All the studies were presented today at the American Society for Reproductive Medicine conference in San Francisco.
In the UK, the National Institute for Health and Clinical Excellence (Nice) recommends that NHS trusts allow women three free cycles of IVF on the NHS.
It states that one cycle counts as the transfer of fresh embryos as well as any left over which have been frozen, in order to achieve a pregnancy.
UK success rates using frozen embryos are generally lower than for fresh.
Women under 35 using fresh embryos have a 31% chance of getting pregnant per IVF cycle, compared with a 20.1% chance for those of the same age using frozen embryos.
Among women of all ages, the figures are 24.4% and 17.4% respectively.
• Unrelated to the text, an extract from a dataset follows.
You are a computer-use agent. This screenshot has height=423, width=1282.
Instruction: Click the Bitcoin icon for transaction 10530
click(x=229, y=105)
Today’s third study led by experts at the Royal Women’s Hospital in Melbourne, Australia, found 11% of babies born from fresh embryos had low birthweight compared with 6.5% of babies born from frozen.
A total of 12.3% of babies born from fresh embryos were premature, compared with 9.4% of those born from frozen, while 1.9% also suffered death compared with 1.2% from frozen.
In the abstract for their study, the Australian authors said the findings suggested IVF techniques were not to blame.
“The adverse effects must operate via the woman,” they said.
“If these involve ovarian stimulation or anesthesia for oocyte (egg) collection, they may be able to be modified to improve birth outcomes.
“The other implication is that frozen embryo transfer should be more widely used.”
Dr Allan Pacey, fertility expert from the University of Sheffield and secretary of the British Fertility Society, said the formation of the placenta could play a role in explaining the results but the effect was as yet unknown.
“This may be a bit of biology that has escaped most people,” he said.
“The assumption has always been that if the endometrium is thick, it’s functional.
“In an IVF cycle, the endometrium looks normal on ultrasound, but perhaps there is something subtle going on.
“Frozen embryo transfers are not as successful as fresh ones in terms of getting a pregnancy.
“So it may be that we have to balance the health of children against chances of success.”